▶ _Task description_
Can you condense the paragraph in the sermon below that begins "In the Book of Romans, chapters 9, 10, and 11" into a short bulleted list of its main facts?
## START Given passage
THE BURNING HEART
Dr. W. A. Criswell
Romans 10:1
8-17-80 10:50 a.m.
This is the pastor of the First Baptist Church delivering the morning message entitled The Burning Heart. It is a message of three parts from three texts from three chapters in the Book of Romans.
In the Book of Romans, chapters 9, 10, and 11 [Romans 9,10,11], the apostle Paul, who describes himself, as you will see in one of the texts, as the apostle to the Gentiles [Romans 11:13; 2 Timothy 1:11], the apostle Paul is talking about struggling with the problem of Israel’s unbelief. And, out of a burning heart, he writes these words—chapter 9, verses 1-3 [Romans 9:1-3]:
I say the truth in Christ, I lie not, my conscience also bearing me witness in the Holy Spirit,
That I have great heaviness and continual sorrow in my heart.
For I could wish that myself were accursed—
The Greek word is anathema, “devoted to destruction, assigned to hell, damned forever”—
I could wish that I myself were accursed from Christ for my brethren, my kinsmen according to the flesh.
[Romans 9:1-3]
Now chapter 10, the first verse: “Brethren, my heart’s desire and prayer to God for my people is, that they might be saved” [Romans 10:1]. The original text would read autōn, “for them.” The Textus Receptus, that’s the basis of the King James Version translation, puts in the word “Israel”: his people. But reading it as he wrote it, “Brethren, my heart’s desire and prayer to God for my people is, that they might be saved [Romans 10:1].”
## END Given passage
## START Given entries
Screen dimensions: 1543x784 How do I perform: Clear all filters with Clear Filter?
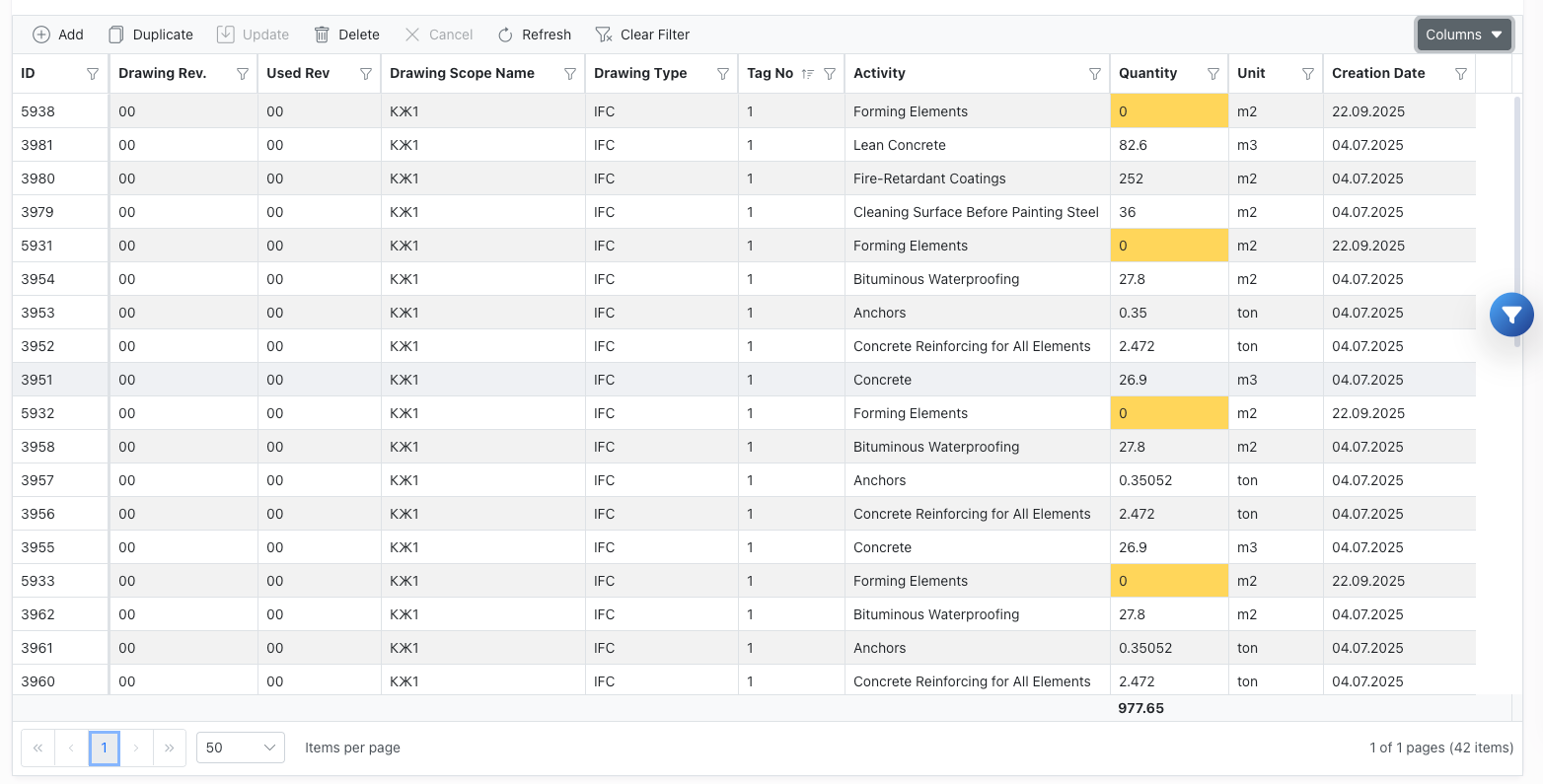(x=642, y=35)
## END Given entries
## START Given entries
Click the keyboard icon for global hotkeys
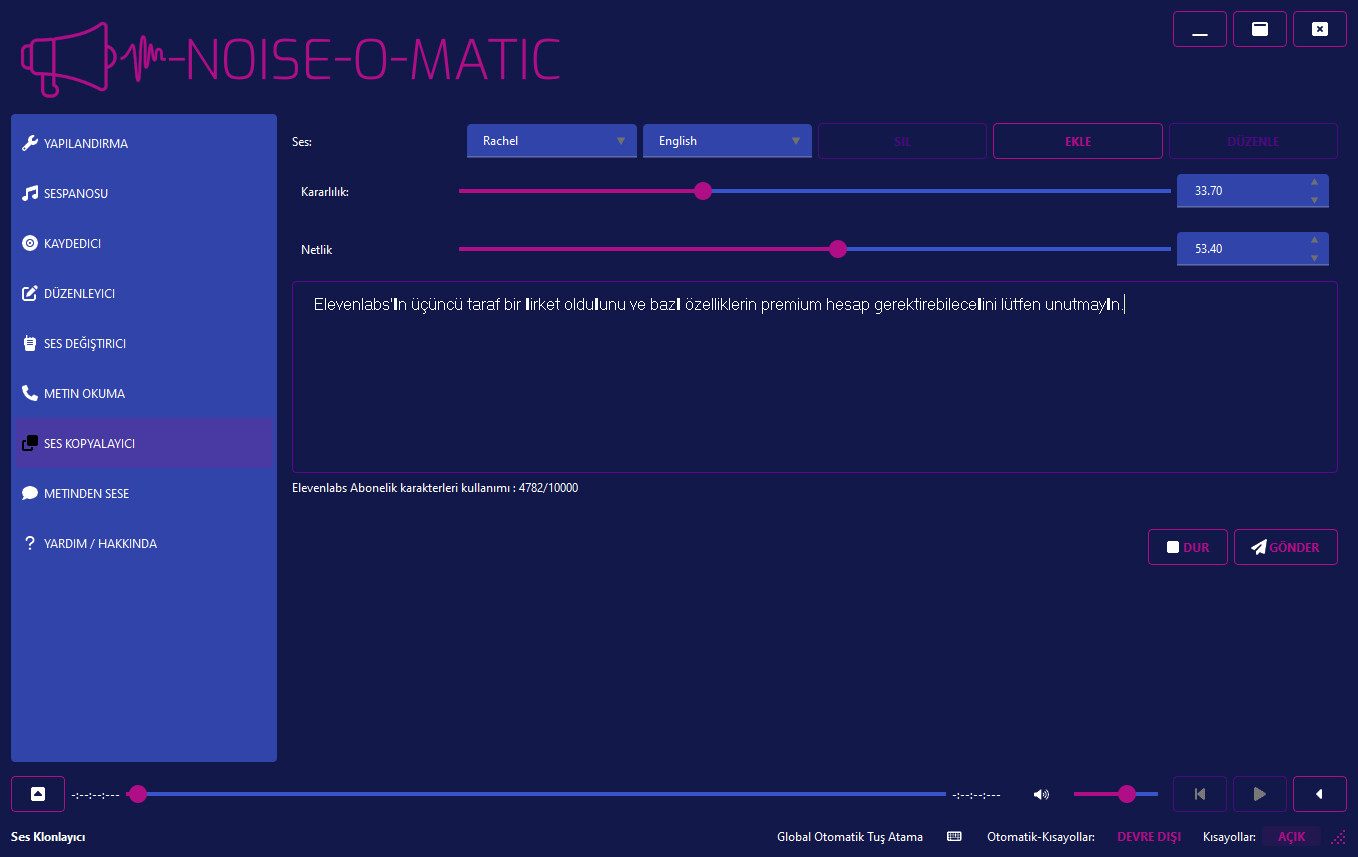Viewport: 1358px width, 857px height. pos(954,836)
## END Given entries
▶ _Written answer_
- In Romans chapters 9, 10, and 11, the apostle Paul struggles with the problem of Israel's unbelief.
- Paul describes himself as the apostle to the Gentiles (Romans 11:13; 2 Timothy 1:11).
- Out of a burning heart, he writes Romans 9:1-3.